Mais la réalité est têtue et malheureusement, ne se laissera pas faire par les petites admonestations caliméresques du président du Parlement, ou les roucoulades enrouées de l’être bicéphale de Bercy. La réalité, c’est que tout ce petit monde est coincé.
D’une part, l’Europe ne pourra plus guère lui fournir de délai, sans mettre en péril toute l’Union et sans faire grogner plus que de mesure le partenaire allemand. Tous les autres pays à l’exception de la France ont, à un moment où l’autre, fait des efforts, même s’ils ont été modestes, au moins pour tenter des réformes. Pour Sapin et Montebourg, le moment est venu de faire passer une amère pilule à tout le monde. En ont-ils l’étoffe ? Au vu de leur historique, on peut raisonnablement en douter.

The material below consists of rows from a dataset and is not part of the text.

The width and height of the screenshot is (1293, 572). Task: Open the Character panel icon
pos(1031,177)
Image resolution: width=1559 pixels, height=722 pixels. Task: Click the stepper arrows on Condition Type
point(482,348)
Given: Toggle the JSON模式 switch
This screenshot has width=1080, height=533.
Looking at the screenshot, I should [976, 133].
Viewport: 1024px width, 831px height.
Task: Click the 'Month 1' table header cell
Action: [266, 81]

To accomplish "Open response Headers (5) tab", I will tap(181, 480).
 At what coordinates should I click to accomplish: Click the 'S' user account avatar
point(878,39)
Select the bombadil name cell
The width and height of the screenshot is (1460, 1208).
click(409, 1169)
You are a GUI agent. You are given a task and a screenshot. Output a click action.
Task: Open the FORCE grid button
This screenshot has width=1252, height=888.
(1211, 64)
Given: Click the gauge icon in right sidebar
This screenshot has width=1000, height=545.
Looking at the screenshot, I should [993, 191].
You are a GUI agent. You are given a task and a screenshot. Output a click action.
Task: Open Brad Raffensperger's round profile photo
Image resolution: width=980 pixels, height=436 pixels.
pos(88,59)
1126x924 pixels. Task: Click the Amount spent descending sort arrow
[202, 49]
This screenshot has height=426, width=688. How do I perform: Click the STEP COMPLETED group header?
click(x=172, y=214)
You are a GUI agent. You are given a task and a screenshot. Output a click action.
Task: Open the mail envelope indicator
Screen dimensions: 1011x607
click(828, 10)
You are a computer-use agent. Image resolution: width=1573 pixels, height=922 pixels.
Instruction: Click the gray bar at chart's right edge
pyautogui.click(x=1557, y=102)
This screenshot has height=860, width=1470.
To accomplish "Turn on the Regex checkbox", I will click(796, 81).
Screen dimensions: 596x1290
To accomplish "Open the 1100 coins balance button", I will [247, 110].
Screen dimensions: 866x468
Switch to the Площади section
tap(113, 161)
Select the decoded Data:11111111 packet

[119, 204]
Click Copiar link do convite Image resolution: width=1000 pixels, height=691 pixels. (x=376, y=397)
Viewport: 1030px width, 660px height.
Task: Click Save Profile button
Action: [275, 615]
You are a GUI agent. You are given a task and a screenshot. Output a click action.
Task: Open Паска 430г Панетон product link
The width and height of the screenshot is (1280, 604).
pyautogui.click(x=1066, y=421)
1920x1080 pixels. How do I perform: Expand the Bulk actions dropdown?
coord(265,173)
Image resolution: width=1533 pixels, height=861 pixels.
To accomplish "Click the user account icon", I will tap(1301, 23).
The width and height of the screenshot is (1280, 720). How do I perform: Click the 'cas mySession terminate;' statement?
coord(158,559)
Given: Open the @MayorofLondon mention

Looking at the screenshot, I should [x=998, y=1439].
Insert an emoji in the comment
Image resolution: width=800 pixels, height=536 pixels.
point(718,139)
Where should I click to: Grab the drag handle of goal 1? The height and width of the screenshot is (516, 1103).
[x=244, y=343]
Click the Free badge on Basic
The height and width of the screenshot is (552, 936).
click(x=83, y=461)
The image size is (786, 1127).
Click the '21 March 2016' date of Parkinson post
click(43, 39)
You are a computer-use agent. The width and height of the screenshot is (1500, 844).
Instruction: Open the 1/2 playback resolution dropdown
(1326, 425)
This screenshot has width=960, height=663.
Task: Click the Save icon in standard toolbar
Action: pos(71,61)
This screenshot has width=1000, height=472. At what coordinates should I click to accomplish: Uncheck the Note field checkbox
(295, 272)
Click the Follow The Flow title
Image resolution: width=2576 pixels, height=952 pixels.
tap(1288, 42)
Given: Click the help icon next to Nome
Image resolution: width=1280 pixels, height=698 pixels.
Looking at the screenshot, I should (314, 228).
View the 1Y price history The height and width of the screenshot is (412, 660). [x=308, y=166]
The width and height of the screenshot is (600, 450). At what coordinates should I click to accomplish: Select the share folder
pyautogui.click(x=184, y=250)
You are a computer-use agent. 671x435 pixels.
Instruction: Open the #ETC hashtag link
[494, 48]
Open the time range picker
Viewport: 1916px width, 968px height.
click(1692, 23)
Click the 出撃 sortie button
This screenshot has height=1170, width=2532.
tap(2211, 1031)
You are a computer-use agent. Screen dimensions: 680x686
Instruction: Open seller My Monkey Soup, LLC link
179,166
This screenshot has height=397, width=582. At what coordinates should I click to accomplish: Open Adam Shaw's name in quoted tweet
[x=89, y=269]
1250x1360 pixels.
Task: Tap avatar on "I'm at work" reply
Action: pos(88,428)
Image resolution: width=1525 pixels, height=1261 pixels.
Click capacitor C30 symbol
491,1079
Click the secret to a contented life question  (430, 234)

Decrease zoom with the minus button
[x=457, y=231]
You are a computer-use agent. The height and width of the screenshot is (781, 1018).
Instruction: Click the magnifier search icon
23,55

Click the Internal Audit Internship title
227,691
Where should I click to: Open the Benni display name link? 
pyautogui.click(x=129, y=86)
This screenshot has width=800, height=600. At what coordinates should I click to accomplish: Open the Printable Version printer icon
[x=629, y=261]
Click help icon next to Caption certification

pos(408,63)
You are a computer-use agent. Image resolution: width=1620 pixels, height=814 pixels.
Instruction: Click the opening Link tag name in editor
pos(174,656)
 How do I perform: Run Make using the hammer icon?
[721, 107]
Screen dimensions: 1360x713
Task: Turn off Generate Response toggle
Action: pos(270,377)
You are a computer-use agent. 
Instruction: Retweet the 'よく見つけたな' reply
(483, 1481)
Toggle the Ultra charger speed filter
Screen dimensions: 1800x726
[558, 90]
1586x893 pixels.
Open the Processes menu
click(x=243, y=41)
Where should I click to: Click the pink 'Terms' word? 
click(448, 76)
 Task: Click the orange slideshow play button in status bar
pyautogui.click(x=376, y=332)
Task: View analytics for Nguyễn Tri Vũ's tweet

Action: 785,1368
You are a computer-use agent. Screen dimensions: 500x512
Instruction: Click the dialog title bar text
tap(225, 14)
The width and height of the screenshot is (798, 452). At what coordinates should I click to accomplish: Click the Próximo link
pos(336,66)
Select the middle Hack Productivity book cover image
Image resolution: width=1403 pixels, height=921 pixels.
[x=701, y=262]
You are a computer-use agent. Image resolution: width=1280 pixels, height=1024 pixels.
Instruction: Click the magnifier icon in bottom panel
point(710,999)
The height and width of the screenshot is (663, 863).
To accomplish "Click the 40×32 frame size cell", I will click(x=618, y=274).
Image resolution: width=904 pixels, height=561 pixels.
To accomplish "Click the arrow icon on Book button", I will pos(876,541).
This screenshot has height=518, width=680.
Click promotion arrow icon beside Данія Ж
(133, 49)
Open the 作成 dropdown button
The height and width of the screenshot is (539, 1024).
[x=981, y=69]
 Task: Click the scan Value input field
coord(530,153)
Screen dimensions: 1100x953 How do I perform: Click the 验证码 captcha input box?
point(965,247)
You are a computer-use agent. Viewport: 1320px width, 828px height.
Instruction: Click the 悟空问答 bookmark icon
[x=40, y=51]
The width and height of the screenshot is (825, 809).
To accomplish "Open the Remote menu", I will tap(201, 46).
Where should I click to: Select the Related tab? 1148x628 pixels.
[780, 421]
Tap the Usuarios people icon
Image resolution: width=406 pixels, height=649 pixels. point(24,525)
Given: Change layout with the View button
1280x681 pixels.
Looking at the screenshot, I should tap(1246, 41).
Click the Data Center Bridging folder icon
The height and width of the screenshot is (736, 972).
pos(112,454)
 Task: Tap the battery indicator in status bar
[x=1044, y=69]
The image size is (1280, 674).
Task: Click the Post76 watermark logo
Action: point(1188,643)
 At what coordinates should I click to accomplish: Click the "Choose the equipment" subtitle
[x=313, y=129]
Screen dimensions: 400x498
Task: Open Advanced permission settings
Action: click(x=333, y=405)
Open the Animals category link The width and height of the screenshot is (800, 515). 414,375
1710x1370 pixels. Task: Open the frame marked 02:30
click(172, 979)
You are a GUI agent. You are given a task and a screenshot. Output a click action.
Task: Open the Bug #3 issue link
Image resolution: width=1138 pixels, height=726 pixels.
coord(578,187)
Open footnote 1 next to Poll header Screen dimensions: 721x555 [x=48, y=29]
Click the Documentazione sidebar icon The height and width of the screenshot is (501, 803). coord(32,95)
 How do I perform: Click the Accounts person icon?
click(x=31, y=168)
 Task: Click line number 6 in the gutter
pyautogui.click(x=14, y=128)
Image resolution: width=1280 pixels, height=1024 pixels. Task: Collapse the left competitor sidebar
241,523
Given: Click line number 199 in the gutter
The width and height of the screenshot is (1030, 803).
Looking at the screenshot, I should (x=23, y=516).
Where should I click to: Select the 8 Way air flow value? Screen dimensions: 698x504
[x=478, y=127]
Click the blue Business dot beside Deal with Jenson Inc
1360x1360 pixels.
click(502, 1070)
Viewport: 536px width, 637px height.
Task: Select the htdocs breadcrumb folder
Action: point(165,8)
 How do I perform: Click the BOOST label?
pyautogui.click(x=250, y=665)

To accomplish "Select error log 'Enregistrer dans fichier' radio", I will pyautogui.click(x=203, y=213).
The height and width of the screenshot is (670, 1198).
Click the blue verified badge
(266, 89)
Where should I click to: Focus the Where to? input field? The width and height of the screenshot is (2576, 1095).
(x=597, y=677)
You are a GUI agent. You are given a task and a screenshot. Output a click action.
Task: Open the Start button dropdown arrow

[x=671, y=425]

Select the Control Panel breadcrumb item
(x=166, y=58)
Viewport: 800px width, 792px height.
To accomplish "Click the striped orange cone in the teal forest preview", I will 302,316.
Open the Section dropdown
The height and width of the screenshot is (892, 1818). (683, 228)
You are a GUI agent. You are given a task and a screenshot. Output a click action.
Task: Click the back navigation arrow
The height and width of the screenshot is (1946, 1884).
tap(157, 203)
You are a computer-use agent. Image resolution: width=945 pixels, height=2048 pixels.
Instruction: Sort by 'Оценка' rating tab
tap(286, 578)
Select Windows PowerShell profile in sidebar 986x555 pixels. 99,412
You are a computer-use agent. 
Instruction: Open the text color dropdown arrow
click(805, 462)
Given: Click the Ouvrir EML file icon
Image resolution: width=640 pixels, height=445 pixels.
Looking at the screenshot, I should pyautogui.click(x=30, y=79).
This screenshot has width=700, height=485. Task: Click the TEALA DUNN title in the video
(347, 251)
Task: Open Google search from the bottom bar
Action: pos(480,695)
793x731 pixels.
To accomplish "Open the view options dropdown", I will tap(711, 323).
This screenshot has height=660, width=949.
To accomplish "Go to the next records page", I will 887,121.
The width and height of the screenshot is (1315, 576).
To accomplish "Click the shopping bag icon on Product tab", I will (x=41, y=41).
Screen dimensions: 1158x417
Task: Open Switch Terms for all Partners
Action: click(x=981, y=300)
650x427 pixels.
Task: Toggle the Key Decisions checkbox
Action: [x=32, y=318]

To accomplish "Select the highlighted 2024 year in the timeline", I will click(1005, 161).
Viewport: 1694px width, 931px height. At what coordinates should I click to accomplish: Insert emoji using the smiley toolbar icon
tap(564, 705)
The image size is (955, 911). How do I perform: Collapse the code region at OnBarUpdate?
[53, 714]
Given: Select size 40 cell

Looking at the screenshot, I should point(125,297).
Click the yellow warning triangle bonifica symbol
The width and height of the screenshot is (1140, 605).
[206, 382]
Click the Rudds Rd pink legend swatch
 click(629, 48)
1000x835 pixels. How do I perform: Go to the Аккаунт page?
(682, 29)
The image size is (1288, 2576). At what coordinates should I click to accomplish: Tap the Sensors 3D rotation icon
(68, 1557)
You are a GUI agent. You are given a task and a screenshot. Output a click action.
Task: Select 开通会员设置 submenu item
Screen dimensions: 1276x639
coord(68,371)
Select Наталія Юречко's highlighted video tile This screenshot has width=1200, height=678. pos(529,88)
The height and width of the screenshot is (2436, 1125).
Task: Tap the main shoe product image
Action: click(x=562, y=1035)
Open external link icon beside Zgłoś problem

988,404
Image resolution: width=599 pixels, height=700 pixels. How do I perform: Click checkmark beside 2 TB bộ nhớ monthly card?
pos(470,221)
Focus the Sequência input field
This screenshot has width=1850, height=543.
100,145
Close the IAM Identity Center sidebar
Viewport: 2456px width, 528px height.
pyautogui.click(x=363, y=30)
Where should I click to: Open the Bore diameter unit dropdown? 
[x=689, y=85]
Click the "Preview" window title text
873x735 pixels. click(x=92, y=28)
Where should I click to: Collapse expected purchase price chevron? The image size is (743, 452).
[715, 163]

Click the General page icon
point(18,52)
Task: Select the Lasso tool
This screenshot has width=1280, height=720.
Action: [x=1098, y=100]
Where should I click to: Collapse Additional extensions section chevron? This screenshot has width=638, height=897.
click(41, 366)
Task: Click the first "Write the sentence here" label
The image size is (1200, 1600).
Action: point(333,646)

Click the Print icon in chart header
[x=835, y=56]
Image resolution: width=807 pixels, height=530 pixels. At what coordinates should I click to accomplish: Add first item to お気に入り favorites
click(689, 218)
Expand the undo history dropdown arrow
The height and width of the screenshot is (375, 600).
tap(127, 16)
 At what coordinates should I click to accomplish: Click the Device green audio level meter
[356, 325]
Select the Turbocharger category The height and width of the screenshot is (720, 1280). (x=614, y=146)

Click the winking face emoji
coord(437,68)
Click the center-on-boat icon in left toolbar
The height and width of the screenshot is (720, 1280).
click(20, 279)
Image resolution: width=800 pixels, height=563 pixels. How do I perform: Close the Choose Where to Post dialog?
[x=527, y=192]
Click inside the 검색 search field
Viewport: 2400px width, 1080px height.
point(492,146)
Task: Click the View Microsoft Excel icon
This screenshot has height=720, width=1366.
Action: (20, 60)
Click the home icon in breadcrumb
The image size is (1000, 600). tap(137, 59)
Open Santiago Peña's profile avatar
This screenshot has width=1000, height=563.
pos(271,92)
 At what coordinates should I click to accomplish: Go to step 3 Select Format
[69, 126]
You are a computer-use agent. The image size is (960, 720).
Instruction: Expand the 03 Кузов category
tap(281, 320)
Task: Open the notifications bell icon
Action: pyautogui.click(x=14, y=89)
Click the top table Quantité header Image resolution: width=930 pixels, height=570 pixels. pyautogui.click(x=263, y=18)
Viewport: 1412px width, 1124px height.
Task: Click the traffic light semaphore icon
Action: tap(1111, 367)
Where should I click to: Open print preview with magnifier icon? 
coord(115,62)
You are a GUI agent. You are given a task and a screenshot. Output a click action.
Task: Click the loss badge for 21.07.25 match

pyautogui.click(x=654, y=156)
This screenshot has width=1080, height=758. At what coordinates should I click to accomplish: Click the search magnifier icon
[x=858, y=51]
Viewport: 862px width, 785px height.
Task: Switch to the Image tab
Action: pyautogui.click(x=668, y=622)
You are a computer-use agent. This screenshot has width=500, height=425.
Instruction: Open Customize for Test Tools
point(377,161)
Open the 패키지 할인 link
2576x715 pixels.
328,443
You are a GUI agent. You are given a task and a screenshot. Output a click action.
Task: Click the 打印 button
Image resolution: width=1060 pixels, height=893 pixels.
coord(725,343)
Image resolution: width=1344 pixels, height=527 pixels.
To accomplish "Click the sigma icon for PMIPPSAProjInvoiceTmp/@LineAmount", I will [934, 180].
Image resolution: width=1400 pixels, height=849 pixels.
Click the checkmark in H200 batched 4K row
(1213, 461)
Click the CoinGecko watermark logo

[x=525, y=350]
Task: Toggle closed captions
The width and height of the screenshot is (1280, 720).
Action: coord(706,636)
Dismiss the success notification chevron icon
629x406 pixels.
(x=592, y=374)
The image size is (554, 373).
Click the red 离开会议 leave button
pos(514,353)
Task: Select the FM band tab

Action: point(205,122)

D’autre part, les contribuables n’ont plus aucune marge de manœuvre en matière de ponction. Les entreprises ont tant perdu en compétitivité avec l’avalanche d’impôts et de taxes, le chômage a tant augmenté qu’il n’y a plus dans l’augmentation de la fiscalité aucun espoir de trouver des finances pour faire durer le plaisir. Quant à l’étape suivante, le chyprage violent des comptes bancaires, il est évidemment redouté par toute la classe politique et signera surtout l’échec complet de la politique hollandiste. Il ne peut en être question, même à demi-mot, avant un moment.
Enfin, en terme de réformes, les mensonges, les atermoiements et le populisme ont tant ancré dans le collectif français qu’il existait bel et bien une solution socialiste, solidaire, festive et citoyenne que toute autre solution, réaliste, pas du tout festive et franchement pas solidaire sera farouchement combattue par tous les tenants du merveilleux modèle social que le monde regarde nous mettre aux pieds avant que nous sautions dans l’eau boueuse et profonde. Autrement dit, les coupes claires dans les aides sociales (et les ponctions qui les abondent), les réformes massives dans la fonction publique et la réduction drastique du périmètre de l’État feront inévitablement sortir tout le peuple de ses gonds alors qu’il n’y a plus d’autres solutions.
On comprend dès lors que Hollande et sa troupe, plus prudents, cyniques et politiciens que réformateurs, se contenteront d’une série de pas microscopiques et d’effets de manche dont le seul but sera de limiter la casse sur leur petite personne. Pour le reste, c’est évident : ce pays est foutu.